Baby Doe Tabor’s Wedding Dress shown at the Colorado State Historical Society 1940 – 1960 | History Colorado – 10025115

Up until recently, Baby Doe’s demise in my mind was vaguely equated with the story of The Little Match Girl, and I was surprised to consider that as a child, I must have somehow gotten the wrong idea from the name of the Leadville mine, the Matchless. To thousands of Denver schoolchildren who visited the old Colorado State Museum on 13th Avenue, the display of her wedding dress may have unintentionally perpetuated the story of her wealthy, scandalous life and why she deserved to die penniless. It was quite an epic and sad lesson for a child to learn during the 1960s of a beautiful woman who broke up a marriage to marry a man twice her age for money, but such was the interpretation of her life at that time. Meanwhile, unlike Baby Doe, the beautiful dress was miraculously brought back to life over time through repeated repairs and a major conservation treatment that it sorely needed.

Closeup image of a portion of Baby Doe Tabor's wedding dress, exhibiting deterioration.

The silk fabric in a deteriorated state is held together by a fabric encasement, c. 2010.
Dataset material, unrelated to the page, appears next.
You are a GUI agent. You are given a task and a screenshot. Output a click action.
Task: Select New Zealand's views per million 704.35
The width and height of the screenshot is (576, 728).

After more than 40 years on display, the silk had deteriorated significantly. In 1981, under the trained hand of a textile conservator from Colorado State University, every seam was snipped open, stitch by stitch. Each section of the dress was traced on paper and carefully wet-cleaned. Then the original silk fabric was encased within an “invisible” crepeline fabric mesh to hold it together as if in a very thin, clear sandwich. All of the sections were then sewn back together along the same needle holes where the original stitching had been. After the conservation treatment and because of Baby Doe’s continued public notoriety, the dress went back on display at the Colorado History Museum at 13th and Broadway. With several makeovers behind it, the dress had been on almost continuous display for nearly 75 years by the time Colorado’s third state history museum—today’s History Colorado Center at 1200 Broadway—had begun construction.

Closeup image of a small portion of Baby Doe Tabor's wedding dress. The fabric is supported by a crepe line encasement which was applied by a textile conservator in 1981.

Crepeline encasement was used to stabilize the silk fabric in 1981.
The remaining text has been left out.